_About this task_
Set down, exactly, every line from the top of the listing through the one holding "Task: Open the Request Type dropdown".

_Given data_

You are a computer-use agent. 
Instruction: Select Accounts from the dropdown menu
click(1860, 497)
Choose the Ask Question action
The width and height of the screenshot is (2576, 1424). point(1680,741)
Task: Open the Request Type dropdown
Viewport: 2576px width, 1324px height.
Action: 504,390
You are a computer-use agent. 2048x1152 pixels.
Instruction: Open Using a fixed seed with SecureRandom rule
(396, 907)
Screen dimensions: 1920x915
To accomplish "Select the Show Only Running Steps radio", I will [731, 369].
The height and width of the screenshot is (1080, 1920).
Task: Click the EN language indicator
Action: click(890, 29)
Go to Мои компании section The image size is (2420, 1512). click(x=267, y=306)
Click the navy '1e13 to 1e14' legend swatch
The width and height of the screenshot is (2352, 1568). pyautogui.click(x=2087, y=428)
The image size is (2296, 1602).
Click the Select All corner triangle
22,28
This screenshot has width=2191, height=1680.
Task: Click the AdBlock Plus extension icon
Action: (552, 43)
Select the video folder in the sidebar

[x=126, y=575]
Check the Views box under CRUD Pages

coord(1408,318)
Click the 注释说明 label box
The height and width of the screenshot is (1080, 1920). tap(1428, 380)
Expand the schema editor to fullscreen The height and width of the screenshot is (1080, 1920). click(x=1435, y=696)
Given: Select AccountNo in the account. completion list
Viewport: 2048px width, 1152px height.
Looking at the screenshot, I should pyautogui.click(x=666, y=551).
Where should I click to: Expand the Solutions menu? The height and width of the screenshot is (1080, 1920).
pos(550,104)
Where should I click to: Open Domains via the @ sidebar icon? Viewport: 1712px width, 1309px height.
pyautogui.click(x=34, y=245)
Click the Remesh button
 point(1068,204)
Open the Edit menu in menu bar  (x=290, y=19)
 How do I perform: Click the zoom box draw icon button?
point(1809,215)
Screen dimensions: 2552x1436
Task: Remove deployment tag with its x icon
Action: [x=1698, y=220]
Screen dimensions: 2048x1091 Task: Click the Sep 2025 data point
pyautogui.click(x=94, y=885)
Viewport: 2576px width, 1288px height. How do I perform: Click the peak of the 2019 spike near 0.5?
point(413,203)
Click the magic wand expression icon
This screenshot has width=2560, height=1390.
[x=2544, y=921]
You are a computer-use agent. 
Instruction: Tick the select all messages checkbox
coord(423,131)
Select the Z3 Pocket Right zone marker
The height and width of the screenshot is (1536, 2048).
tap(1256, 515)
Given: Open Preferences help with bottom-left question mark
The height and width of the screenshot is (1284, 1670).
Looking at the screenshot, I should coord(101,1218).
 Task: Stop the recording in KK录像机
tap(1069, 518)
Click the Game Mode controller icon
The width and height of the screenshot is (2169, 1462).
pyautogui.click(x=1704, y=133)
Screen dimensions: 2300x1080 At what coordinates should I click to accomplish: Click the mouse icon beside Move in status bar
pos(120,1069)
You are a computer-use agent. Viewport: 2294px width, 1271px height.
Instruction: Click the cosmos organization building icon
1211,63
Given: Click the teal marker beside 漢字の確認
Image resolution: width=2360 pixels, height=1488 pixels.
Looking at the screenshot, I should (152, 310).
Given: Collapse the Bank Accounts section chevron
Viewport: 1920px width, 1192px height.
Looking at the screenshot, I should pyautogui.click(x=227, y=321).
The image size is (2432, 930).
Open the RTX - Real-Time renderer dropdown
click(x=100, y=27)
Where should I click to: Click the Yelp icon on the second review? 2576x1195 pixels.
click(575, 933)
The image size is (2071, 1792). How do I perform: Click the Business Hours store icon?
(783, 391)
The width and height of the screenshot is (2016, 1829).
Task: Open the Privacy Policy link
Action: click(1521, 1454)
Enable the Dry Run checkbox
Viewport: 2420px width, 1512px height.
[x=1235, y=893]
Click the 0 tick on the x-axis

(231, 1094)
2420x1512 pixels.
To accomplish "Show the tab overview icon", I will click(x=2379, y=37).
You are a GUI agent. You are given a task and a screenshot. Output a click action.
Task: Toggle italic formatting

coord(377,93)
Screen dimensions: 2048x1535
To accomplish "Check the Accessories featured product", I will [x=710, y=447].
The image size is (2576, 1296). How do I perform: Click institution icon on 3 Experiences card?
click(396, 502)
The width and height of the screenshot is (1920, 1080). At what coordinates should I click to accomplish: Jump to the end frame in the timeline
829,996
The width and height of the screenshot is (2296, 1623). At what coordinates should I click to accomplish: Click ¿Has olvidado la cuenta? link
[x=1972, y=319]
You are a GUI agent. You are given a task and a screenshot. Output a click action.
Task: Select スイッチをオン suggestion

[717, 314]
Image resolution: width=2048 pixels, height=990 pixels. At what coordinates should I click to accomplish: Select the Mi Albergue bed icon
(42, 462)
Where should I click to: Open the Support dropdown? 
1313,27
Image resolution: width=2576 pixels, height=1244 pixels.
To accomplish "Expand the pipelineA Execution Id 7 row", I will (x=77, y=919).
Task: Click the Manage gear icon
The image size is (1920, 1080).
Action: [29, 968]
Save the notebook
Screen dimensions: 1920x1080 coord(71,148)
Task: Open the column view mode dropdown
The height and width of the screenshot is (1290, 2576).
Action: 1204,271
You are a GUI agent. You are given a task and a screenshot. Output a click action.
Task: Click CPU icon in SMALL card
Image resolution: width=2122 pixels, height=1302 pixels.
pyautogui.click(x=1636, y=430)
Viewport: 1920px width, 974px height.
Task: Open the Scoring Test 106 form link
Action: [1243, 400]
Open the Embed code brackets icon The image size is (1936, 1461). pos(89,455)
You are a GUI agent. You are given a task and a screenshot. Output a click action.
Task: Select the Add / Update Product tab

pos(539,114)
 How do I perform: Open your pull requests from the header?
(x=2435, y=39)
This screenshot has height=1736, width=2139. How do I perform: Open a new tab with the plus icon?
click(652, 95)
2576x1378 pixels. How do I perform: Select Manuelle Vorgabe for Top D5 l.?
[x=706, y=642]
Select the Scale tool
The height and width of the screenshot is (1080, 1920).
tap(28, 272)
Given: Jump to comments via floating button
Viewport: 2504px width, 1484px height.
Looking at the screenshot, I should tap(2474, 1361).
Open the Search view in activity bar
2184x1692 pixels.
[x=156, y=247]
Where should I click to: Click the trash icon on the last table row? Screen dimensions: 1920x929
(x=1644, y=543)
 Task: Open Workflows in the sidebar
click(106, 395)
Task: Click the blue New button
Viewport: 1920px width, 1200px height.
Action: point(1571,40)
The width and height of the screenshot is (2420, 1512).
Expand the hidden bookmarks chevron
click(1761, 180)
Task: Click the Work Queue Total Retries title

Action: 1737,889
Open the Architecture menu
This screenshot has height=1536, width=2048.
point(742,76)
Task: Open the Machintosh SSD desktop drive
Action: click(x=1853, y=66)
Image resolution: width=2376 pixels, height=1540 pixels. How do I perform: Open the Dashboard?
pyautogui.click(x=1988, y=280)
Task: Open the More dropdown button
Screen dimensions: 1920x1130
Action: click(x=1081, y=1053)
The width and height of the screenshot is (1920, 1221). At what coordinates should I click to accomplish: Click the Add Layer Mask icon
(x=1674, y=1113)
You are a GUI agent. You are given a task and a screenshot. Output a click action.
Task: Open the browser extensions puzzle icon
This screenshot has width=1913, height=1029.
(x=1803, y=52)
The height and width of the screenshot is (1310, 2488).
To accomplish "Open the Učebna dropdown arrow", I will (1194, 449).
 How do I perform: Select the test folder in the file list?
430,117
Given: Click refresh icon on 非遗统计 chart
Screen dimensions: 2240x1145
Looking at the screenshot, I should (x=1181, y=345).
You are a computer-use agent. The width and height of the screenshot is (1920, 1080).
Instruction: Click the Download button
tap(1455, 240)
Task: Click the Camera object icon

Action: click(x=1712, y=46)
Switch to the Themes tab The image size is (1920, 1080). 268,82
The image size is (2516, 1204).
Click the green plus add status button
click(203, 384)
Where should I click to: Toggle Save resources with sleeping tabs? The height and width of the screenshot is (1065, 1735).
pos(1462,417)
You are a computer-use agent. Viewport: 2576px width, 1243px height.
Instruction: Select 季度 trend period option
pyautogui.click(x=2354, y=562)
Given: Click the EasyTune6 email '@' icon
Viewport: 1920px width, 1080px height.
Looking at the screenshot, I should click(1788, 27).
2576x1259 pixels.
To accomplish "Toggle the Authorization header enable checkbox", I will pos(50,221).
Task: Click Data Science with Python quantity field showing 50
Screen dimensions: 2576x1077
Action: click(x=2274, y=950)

_Reply to the exercise_
You are a computer-use agent. 
Instruction: Select Accounts from the dropdown menu
click(1860, 497)
Choose the Ask Question action
The width and height of the screenshot is (2576, 1424). point(1680,741)
Task: Open the Request Type dropdown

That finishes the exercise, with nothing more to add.